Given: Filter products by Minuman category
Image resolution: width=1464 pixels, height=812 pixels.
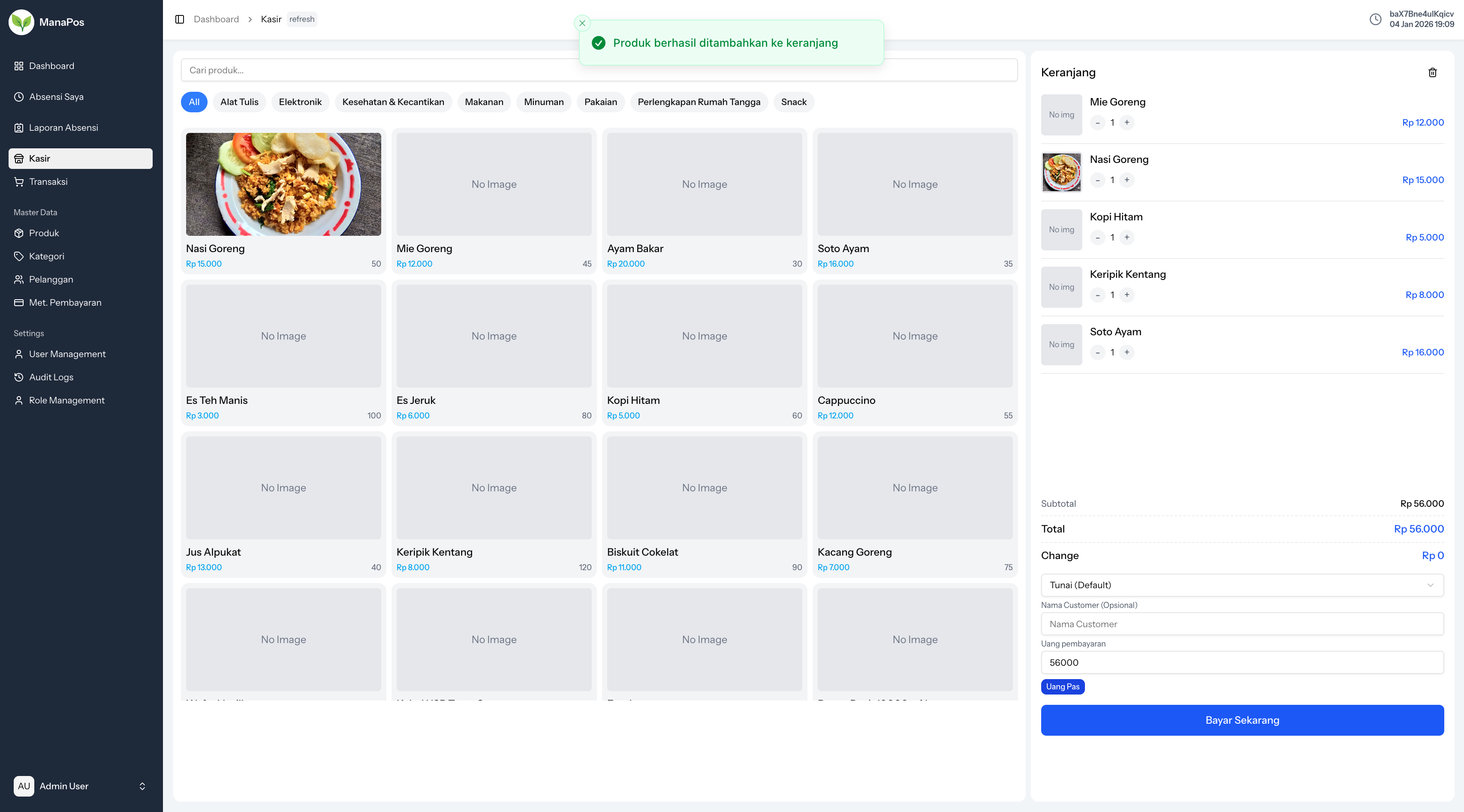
---
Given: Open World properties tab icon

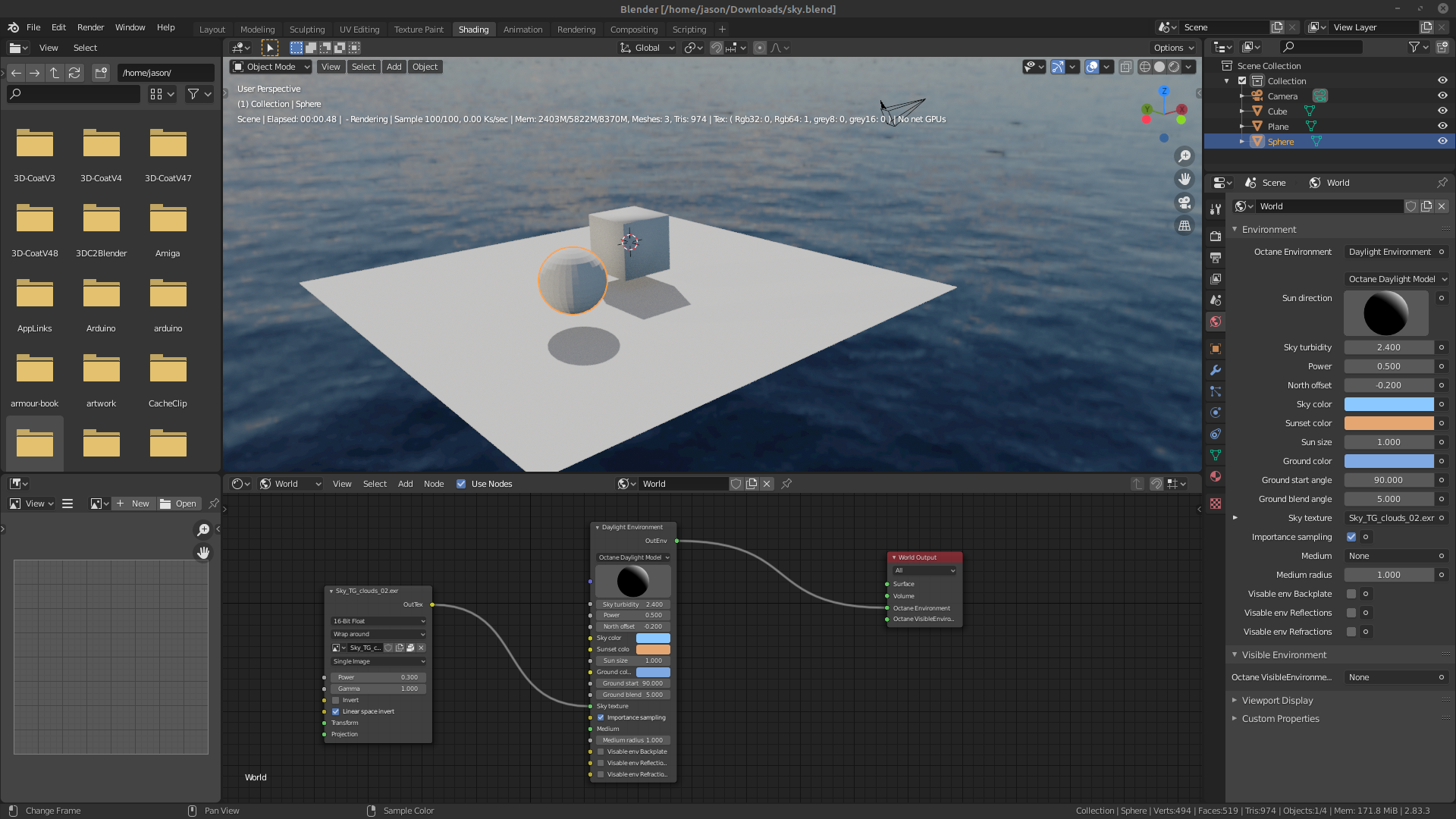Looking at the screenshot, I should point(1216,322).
...
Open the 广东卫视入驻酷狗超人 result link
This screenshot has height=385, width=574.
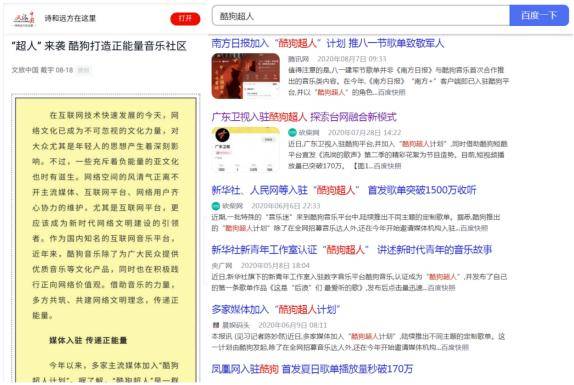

■ **SET EXERCISE**
Copy out word for word the stretch of material from the line containing "Given: Filter products by Minuman category" through the line containing "Image resolution: width=1464".

■ **SOLUTION TO THE EXERCISE**
Given: Filter products by Minuman category
Image resolution: width=1464 pixels, height=812 pixels.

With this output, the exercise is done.